When he recovered, he said, 'You're forbidden to touch liquor, too, but that doesn't hold you back. Well, there's no accounting for inconsistency. Seriously, though, I have just the thing for you. It's called Easyglow. We put it into the daily ration of liquor, slowly increasing the Easyglow and diminishing the alcohol. In two or three weeks, the patient is drinking from a fluid ninety-six percent Easyglow. The taste is much the same; the drinker seldom suspects. Continued treatment eases the patient from his dependence on the alcohol. There is only one drawback.'
He paused and said, 'The drinker is now addicted to Easyglow!'
He whooped and slapped his thigh and shook his head until his long cartilaginous nose vibrated, and laughed until the tears came.
When he managed to quit laughing and had dried his tears with a starfish-shaped handkerchief, he said, 'Really, the perculiar effect of Easyglow is that it opens the patient for discharge of the strains that have driven him to drink. He may then be empathized and at the same time weaned from the stimulant. Since I have no opportunity to slip the stuff to you secretly, I'm taking the chance that you are seriously interested in curing yourself. When you're ready for therapy, tell me.'
Hal took the bottle to his apartment. Every day, its contents went quietly and carefully into the beetlejuice he got for Jeannette. He hoped that he was psychologist enough to cure her once the Easyglow took effect.
Although he didn't know it, he was himself being 'cured' by Fobo. His almost daily talks with the empathist instilled doubts about the religion and science of the Haijacs.
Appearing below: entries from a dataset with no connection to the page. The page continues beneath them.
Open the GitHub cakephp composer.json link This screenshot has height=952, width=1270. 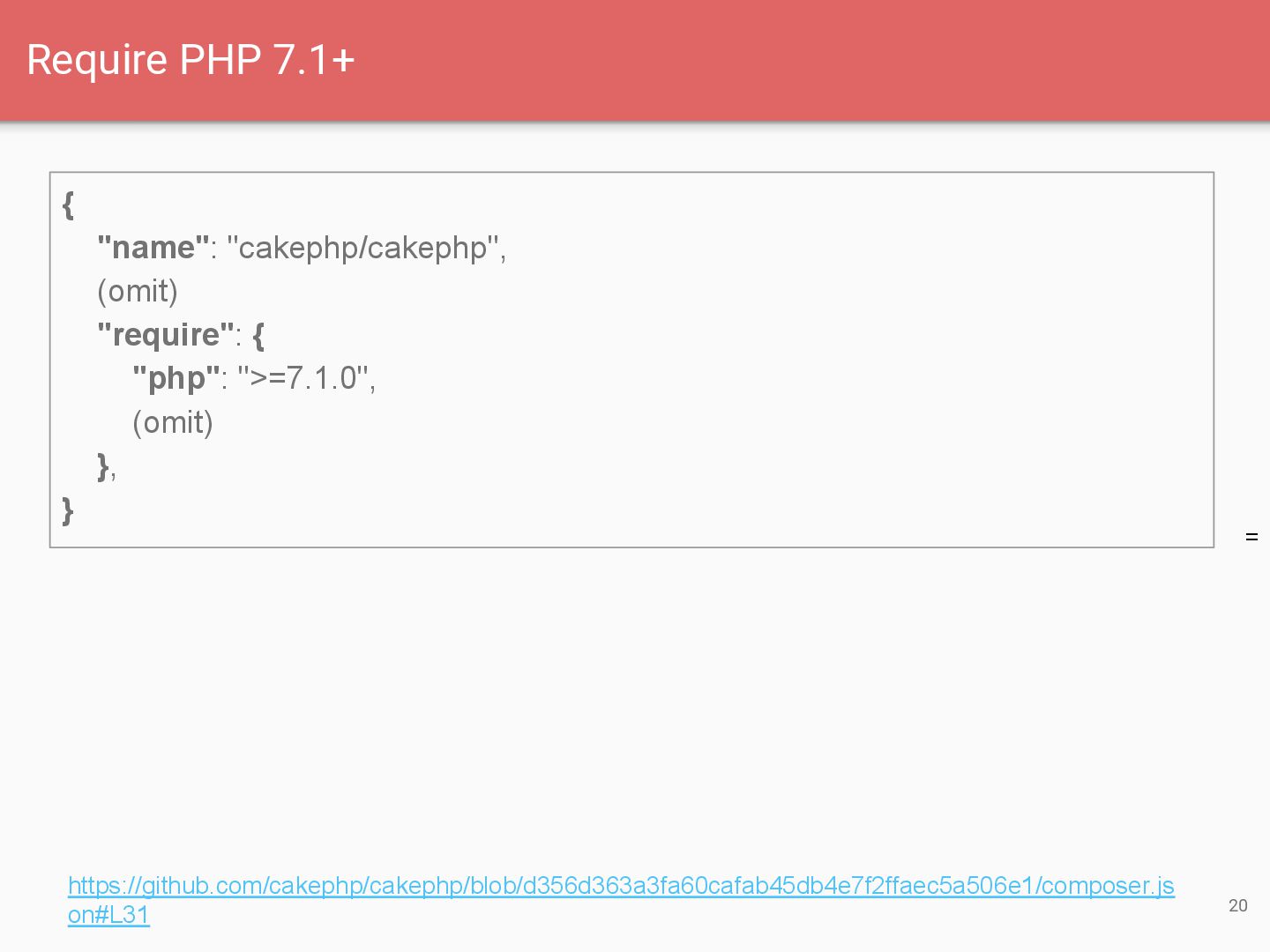coord(621,885)
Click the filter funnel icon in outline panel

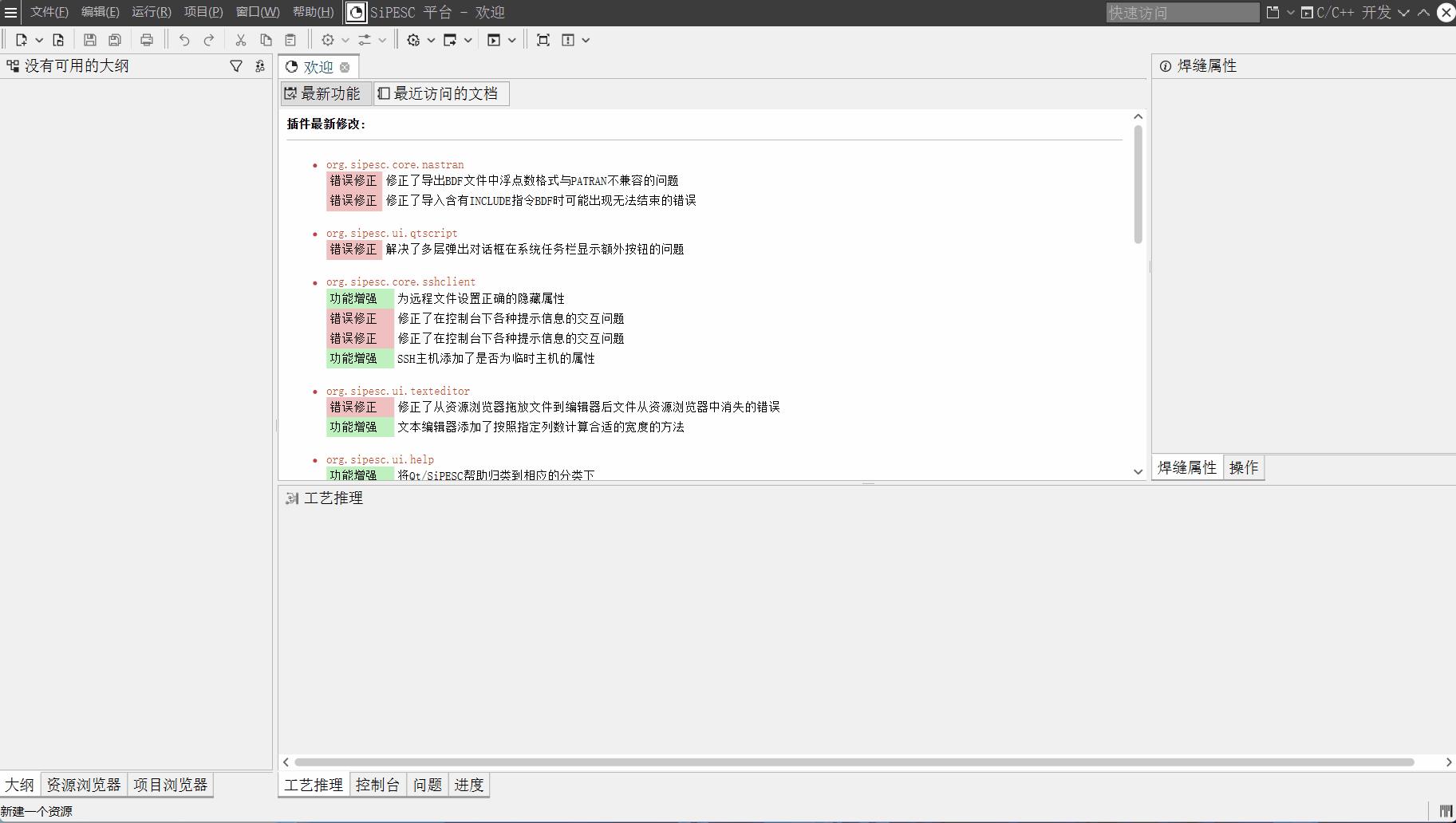(236, 66)
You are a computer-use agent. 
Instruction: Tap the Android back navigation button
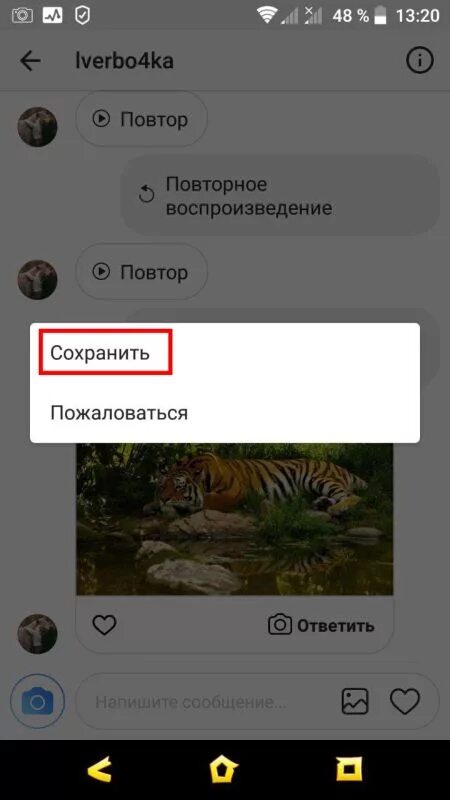coord(99,768)
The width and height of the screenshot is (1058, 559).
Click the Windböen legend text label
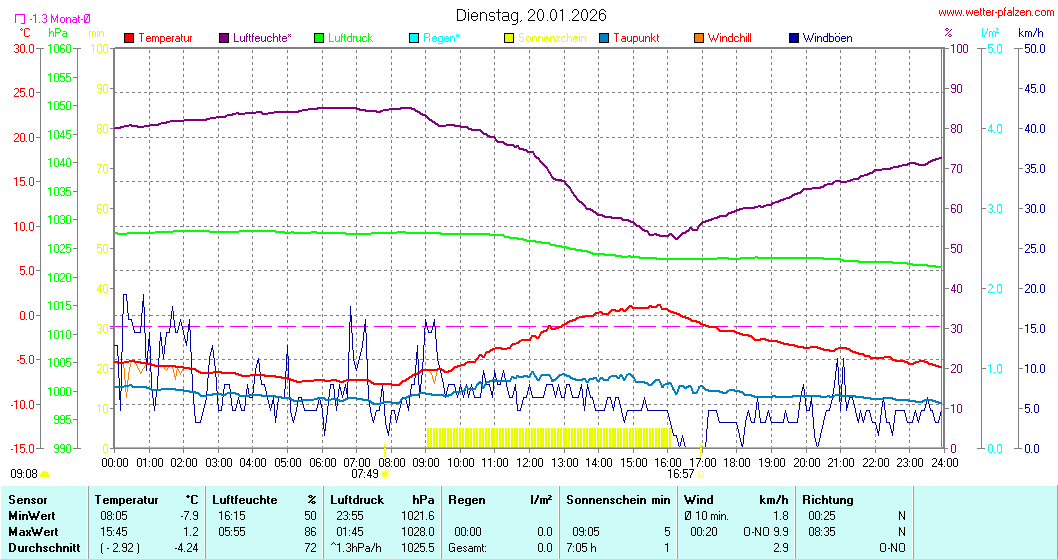click(x=828, y=38)
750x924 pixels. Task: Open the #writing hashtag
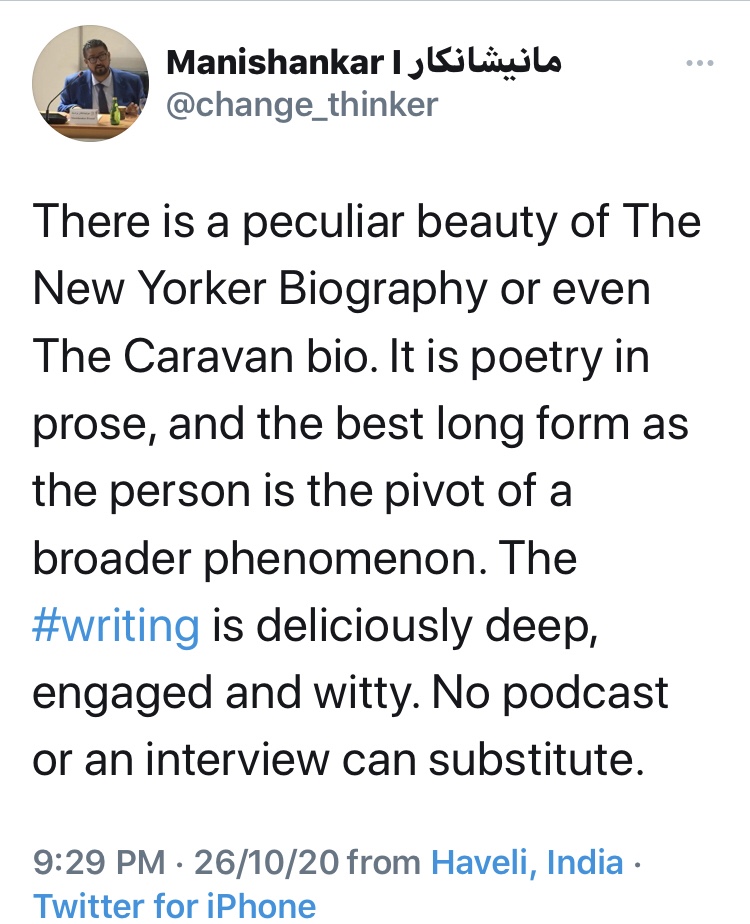[x=116, y=627]
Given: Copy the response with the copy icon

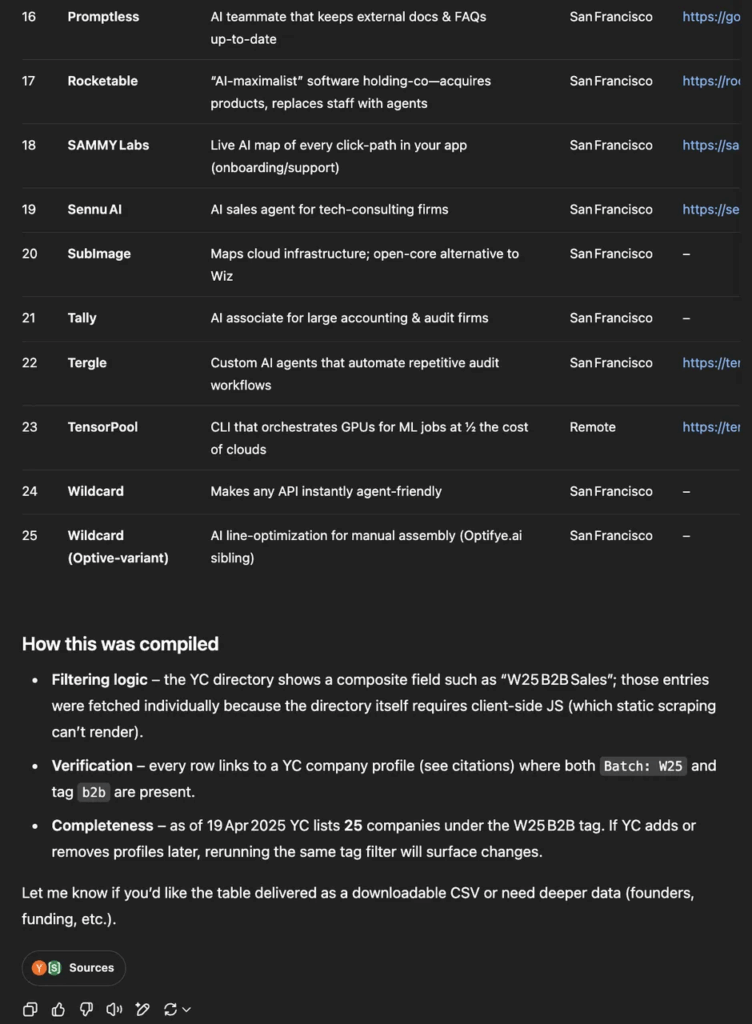Looking at the screenshot, I should (30, 1009).
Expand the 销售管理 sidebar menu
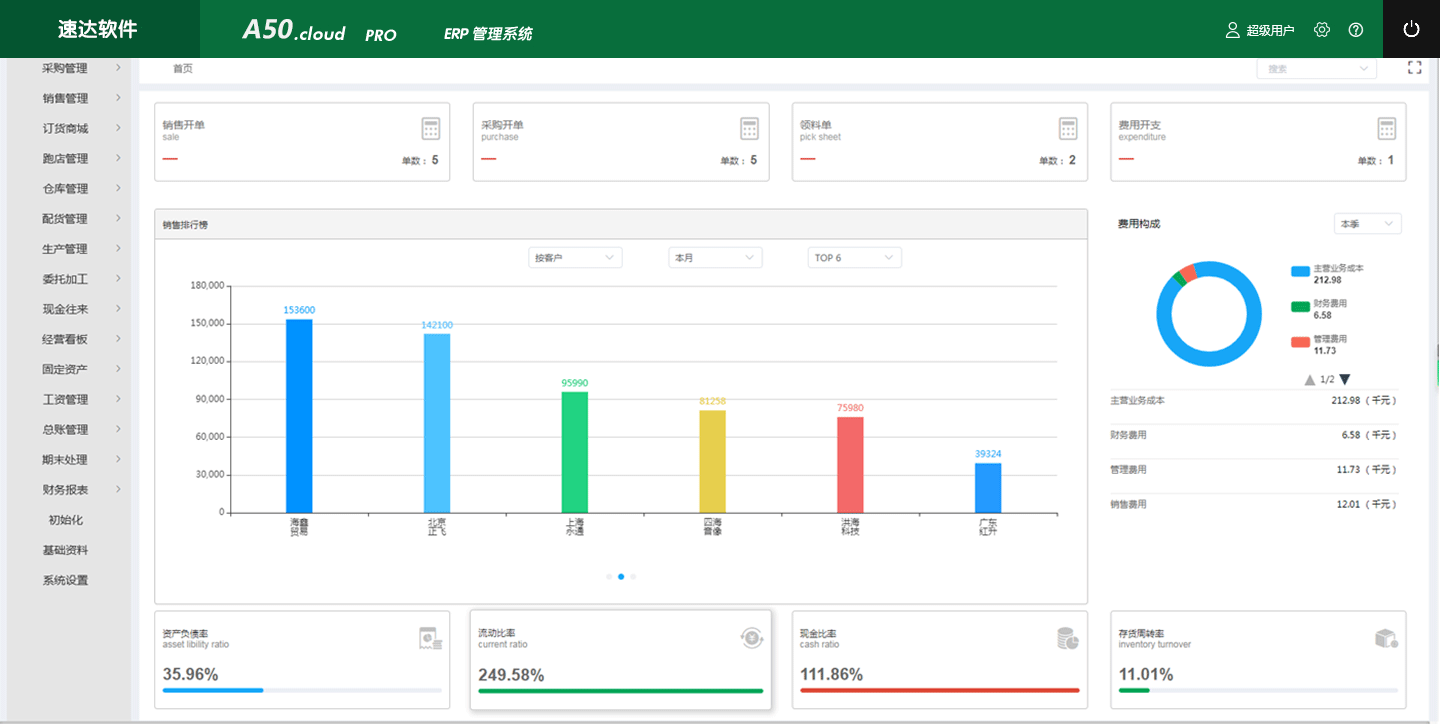This screenshot has height=724, width=1440. coord(62,97)
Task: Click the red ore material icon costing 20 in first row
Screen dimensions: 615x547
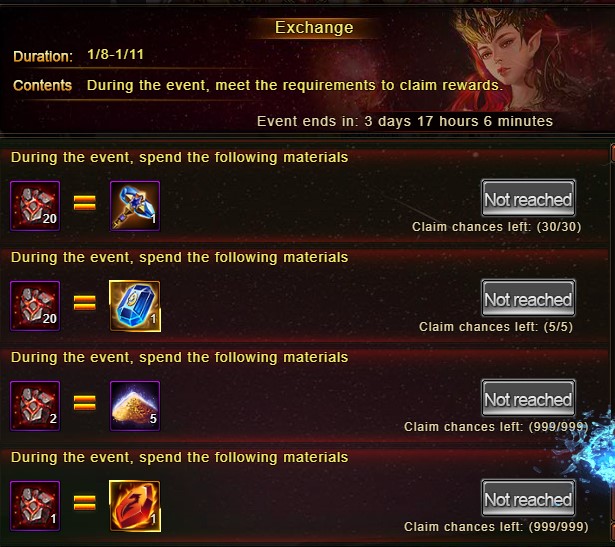Action: pyautogui.click(x=35, y=206)
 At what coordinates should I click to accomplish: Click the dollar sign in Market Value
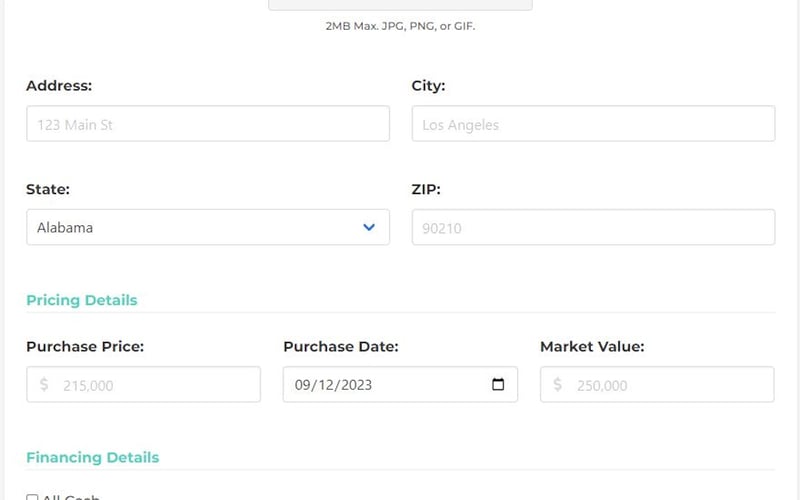click(x=558, y=385)
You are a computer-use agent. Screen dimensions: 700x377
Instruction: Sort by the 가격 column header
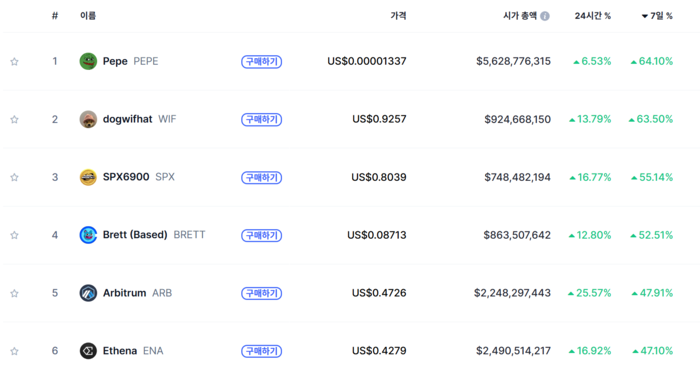pyautogui.click(x=398, y=16)
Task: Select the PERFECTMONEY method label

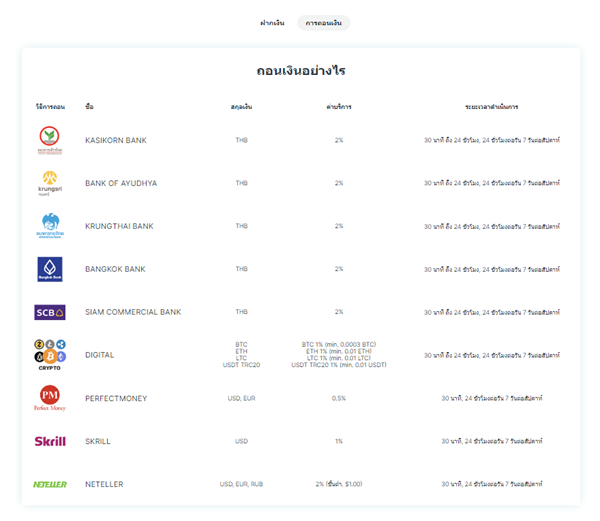Action: click(116, 398)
Fobo read the biographies of Isaac Sigmen and the Worfo: the Pre-Torah, The Western Talmud, the Revised Scriptures, the Foundations of Serialism, Time and Theology, The Self and the World Line. Calmly sitting at his table with a glass of juice in his hand, the wog challenged the mathematics of the dunnologists. Hal proved; Fobo disproved. He pointed out that the mathematics was based mainly on false-to-fact assumptions; that Dunne's and Sigmen's reasoning was buttressed by too many false analogies, metaphors, and strained interpretations. Remove the buttresses, and the structure fell.
'Moreover and to continue,' Fobo said, 'allow and permit me to point out one more in a score of contradictions embodied in your theology. You Sigmenites believe that every person is responsible for any event happening to him, that no one else but the self may be blamed. If you, Hal Yarrow, stumbled on a toy left by some careless child – happy, happy infant with no responsibilities! – and skinned your elbow, you did so because you really wanted to hurt yourself. If you are seriously hurt in an 'accident,' it was no accident; it was you agreeing to actualize a potentiality. Contrarily, you could have agreed with your self not to be involved, and so actualized a different future.
'If you commit a crime, you wish to do so. If you get caught, it is not because you were stupid in the commission of the crime or because the Uzzites were more clever or because circumstances worked out to make you fall into the hands of – what is your vernacular for them, the uzz? No, it was because you wished to be caught; you, somehow, controlled the circumstances.
'If you die, it is because you wanted to die, not because someone pointed a gun at you and pulled the trigger. You died because you willed to intercept the bullet; you agreed with the killer that you could be killed.
'Of course, this philosophy, this belief, is very shib for the Sturch, for it relieves them of any blame if they have to chastise or execute or unjustly tax you or in any way take uncivil liberties with you. Obviously, if you did not wish to be chastised or executed or taxed or dealt with in an unfair way, you would not permit it.